Loyd Nix 06-20-2015 01:22 PM

Re: 29 Sport Coup won't fire
 

I replaced the coil. It came with a small sheet of rubber which I assumed was to insulate the coil from the firewall and clamp. Was I mistaken and the coil needs to ground to the firewall and clamp? What was the sheet of rubber included for?

ericr 06-20-2015 03:47 PM

Re: 29 Sport Coup won't fire
 

Quote:

Originally Posted by Loyd Nix (Post 1106448)
I replaced the coil. It came with a small sheet of rubber which I assumed was to insulate the coil from the firewall and clamp. Was I mistaken and the coil needs to ground to the firewall and clamp? What was the sheet of rubber included for?

I don't know why there was a piece of rubber included but yes the coil has to be grounded to create the high-tension charge to the distributor cap.

Loyd Nix 06-20-2015 04:51 PM

Re: 29 Sport Coup won't fire
 

I will try that in the morning. Right now I am going to watch the baseball game.

Tom Wesenberg 06-20-2015 10:34 PM

Re: 29 Sport Coup won't fire
 

Quote:

Originally Posted by Loyd Nix (Post 1106448)
I replaced the coil. It came with a small sheet of rubber which I assumed was to insulate the coil from the firewall and clamp. Was I mistaken and the coil needs to ground to the firewall and clamp? What was the sheet of rubber included for?

Actually the metal case on the coil has no connection to any wire or terminals, so the coil does not need to be grounded. The rubber could be used under the clamp or between the clamp and coil, but I haven't seen any coils like that.

The high tension wire and 2 primary terminals gives you the completed circuit needed for spark to the plugs.

Mike V. Florida 06-20-2015 10:58 PM

Re: 29 Sport Coup won't fire
 

http://www.fordbarn.com/forum/showpo...87&postcount=4

ericr 06-21-2015 09:52 AM

Re: 29 Sport Coup won't fire
 

Quote:

Originally Posted by Tom Wesenberg (Post 1106676)
Actually the metal case on the coil has no connection to any wire or terminals, so the coil does not need to be grounded. The rubber could be used under the clamp or between the clamp and coil, but I haven't seen any coils like that.

The high tension wire and 2 primary terminals gives you the completed circuit needed for spark to the plugs.
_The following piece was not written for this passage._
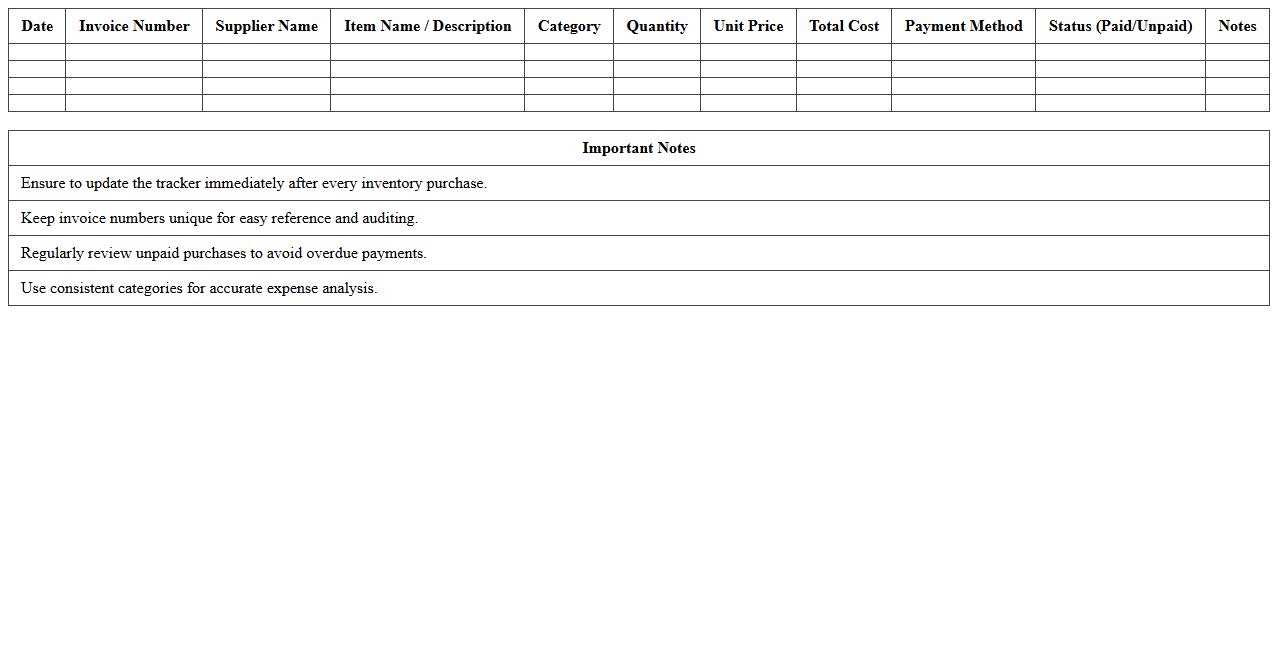Click the last empty cell under Payment Method
This screenshot has height=650, width=1278.
[x=963, y=103]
Egads I do believe I misled the gentleman, ouch! The circuit gets completed within the coil when the points close and when they open, the magnetic field in the coil terminates. There are various references on the internet showing modern ignition coils with a separate ground wire on them, why, I don't know.

I wonder if his condenser is shot, it would be nice to know if the car ever did run and if presently, he does have lights and horn.

Loyd Nix 06-21-2015 10:50 AM

Re: 29 Sport Coup won't fire
 

Yes, the car ran previously and I do have lights and horn. I went thriugh the distributor to check for shorts, replaced and regaped the points and replaced the condenser. I removed the rubber insulator from the coil(if that was what it was supposed to be) and jumped across the terminals in the terminal box to rule out a bad ammeter. I bought the coil from Bratton and I have found that their stuff is as reliable as anything out there. While using the search function last night I saw a post from someone with a trouble shooting checklist and a hand drawn sketch of rhe ignition system but now I can't find the post. Any help on that?

RonC 06-21-2015 10:51 AM

Re: 29 Sport Coup won't fire
 

Loyd turn the key on, open the cap and slightly open the points with your finger if they aren't open already. With a screw driver touch it across the points. You should be able to get a spark. If you have a spark your problem is the body cap rotor or coil to cap wire. Switch them out. If no spark you probably have a grounded out distributor. Either internal or the ignition switch. You may find your lower wire is touching the casting or the lower plate is grounding. Pull out your distributor with the key on and the points open. As soon as it pulls away from the head casting see if it sparks. That's a quick way to see if you have a grounded circuit.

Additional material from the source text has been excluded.